Penyewaan 50 pesawat tersebut sesuai dengan perjanjian yang ditandatangani antara Garuda Indonesia dan Boeing pada September 2014.
Adapun nilai kontrak sewa pesawat tersebut disebut Peter mencapai lebih dari US$3 miliar setara Rp42 triliiun. Nilai kontrak pesawat tersebut sebanding dengan nilai investasi proyek smelter PT Freeport Indonesia (PTFI) yang dibangun Joko Widodo di Gresik.
- Ini Strategi Ajaib Sekuritas Gaet 1 Juta Investor Muda
- Pemprov Lampung Latih Pengrajin Tapis Hasilkan Produk Berkualitas
- Pemkot Bandarlampung Tunggu Instruksi Pusat Terkait Vaksin Anak
"Ini pesawat Boeing 737 Max yang ditandatangani DIREKSI/KOMISARIS Garuda pada tahun 2013/2014. Total kontraknya melebihi US$3miliar untuk 50 pesawat. Gila kan hanya 24 jam," ujar Peter melalui akun Instagramnya, Selasa, 2 November 2021 di tengah kesibukannya mengikuti Konferensi Perubahan Iklim PBB ke-26 (COP26) Glasgow.
Peter mengakui dirinya tidak setuju dengan proses negosiasi bisnis penyewaan pesawat dengan produsen pesawat asal Amerika Serikat tersebut. Pasalnya, kontrak dilakukan tanpa evaluasi manajemen yang komprehensif.
"Saya diminta untuk menandatanginya, tapi saya menolak. Kenapa? Karena kita hanya diberi 1x24 jam untuk evaluasi dan menandatanganinya. Karena dipaksa dengan alasan saya harus ttd, kalau tidak menjadi (dissenting) 'gagal' pembeliannya," terangnya.

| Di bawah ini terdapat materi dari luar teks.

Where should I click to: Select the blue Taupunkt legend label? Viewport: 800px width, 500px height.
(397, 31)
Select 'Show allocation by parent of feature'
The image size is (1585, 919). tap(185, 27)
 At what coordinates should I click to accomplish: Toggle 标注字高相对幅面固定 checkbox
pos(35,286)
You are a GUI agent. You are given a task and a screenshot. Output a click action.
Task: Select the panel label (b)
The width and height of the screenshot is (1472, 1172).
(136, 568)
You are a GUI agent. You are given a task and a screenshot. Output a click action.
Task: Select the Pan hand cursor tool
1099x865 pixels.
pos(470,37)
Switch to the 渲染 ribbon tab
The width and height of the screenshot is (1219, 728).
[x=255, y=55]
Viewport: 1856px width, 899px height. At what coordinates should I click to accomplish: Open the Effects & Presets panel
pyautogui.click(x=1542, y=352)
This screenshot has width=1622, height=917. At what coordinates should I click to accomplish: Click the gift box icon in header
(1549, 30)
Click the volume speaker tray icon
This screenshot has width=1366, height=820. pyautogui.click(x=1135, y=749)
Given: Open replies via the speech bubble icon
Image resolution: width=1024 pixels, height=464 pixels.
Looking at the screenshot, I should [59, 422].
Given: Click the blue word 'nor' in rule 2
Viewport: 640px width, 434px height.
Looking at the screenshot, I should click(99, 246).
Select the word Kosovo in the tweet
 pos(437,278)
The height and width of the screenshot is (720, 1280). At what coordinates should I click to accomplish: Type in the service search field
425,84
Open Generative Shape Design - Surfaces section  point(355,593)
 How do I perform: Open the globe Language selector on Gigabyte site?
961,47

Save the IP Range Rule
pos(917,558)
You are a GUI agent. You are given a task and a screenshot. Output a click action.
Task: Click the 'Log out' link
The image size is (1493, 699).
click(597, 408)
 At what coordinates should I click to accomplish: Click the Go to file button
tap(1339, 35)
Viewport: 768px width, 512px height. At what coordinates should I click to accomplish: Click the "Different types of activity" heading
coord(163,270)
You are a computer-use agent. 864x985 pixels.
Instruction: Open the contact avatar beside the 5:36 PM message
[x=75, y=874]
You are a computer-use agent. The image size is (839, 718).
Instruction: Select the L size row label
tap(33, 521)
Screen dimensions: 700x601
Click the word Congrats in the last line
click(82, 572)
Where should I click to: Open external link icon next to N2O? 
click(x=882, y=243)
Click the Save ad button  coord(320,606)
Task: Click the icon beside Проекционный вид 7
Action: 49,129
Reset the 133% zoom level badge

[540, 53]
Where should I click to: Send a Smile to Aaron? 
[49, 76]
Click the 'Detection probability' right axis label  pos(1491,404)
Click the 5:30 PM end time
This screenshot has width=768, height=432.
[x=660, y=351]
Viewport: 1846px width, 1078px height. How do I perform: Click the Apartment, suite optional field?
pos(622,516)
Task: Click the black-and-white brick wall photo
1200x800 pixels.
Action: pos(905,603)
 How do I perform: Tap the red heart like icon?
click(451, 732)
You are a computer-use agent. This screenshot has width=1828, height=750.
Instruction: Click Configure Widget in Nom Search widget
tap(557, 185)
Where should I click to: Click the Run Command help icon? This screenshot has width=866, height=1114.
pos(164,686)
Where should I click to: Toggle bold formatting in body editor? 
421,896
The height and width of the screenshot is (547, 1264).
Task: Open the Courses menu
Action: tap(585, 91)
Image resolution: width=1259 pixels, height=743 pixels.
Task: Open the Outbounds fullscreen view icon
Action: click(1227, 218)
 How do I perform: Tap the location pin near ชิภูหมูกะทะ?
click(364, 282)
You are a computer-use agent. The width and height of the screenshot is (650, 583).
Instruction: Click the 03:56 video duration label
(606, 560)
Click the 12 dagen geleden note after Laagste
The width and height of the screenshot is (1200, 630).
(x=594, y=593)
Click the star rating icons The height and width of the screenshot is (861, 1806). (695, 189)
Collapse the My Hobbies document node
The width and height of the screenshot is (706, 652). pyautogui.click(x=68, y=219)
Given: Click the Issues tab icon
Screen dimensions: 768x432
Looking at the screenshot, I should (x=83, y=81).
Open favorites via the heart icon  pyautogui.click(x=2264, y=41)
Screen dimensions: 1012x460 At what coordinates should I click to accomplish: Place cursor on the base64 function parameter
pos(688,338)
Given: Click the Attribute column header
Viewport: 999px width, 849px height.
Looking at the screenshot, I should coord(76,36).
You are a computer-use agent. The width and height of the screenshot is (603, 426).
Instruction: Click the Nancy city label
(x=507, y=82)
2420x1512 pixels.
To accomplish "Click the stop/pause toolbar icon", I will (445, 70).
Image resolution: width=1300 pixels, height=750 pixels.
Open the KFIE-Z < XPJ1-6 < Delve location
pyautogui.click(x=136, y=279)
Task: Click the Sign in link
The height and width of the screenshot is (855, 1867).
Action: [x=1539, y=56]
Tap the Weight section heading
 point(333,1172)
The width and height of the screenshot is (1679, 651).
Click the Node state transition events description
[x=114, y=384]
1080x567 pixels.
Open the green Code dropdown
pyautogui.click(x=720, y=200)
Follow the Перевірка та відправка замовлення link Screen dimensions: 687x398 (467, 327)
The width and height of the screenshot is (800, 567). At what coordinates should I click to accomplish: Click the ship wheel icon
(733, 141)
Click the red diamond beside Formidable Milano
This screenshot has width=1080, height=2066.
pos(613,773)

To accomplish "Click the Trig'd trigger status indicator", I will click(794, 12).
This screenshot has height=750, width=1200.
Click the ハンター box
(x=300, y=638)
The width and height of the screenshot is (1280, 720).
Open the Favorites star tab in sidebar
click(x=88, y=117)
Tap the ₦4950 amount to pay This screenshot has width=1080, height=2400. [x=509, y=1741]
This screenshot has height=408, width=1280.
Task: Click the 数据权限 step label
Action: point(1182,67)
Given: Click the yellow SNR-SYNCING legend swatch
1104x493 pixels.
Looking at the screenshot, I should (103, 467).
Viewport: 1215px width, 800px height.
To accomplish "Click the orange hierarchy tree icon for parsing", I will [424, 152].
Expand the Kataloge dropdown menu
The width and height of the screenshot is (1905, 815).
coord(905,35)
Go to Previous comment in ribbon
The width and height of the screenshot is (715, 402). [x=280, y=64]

Untuk diketahui, pada masa pembelian pesawat tersebut, Peter menjabat sebagai Komisaris Independen yang diangkat Menteri BUMN Dahlan Iskan pada 2012.
Sementara itu, Direktur Utama Garuda Indonesia dipegang oleh Emirsyah Satar yang menjabat sejak 21 Maret 2005 sampai 12 Desember 2014. Setelah angkat kaki dari Garuda Indonesia, Emirsyah pun tersangkut masalah penyuapan penyewaan pesawat antara Garuda Indonesia dengan lessor asing.
Emirsyah Satar sudah divonis 8 tahun penjara dan denda Rp1 miliar subsider 3 bulan kurungan oleh Pengadilan Tinggi DKI Jakarta pada tahun 2020 setelah terbukti melakukan penyuapan dalam bisnis sewa pesawat.
Emirsyah terbukti menerima suap senilai Rp46 miliar empat lessor asing yaitu dari Airbus S.A.S, Rolls-Royce PLC, Avions de Transport Regional (ATR), dan Bombardier Inc.
Uang suap dari tiga lessor pertama diberikan melalui Connaught International Pte Ltd dan PT Ardhyaparamita Ayuprakarsa milik Soetikno Soedarjo, sedangkan dari Bombardier melalui Hollingsworld Management International Ltd Hong Kong dan Summerville Pacific Inc.
Peter kemudian diangkat kembali menjadi Komisaris oleh Erick Thohir pada Januari 2020, sebelum dipecat pada Agustus 2021 bersaman Donny Oskaria yang kini menjadi Direktur Utama (Dirut) Aviasi Pariwisata Indonesia, holding BUMN Pariwisata yang dibentuk Erick.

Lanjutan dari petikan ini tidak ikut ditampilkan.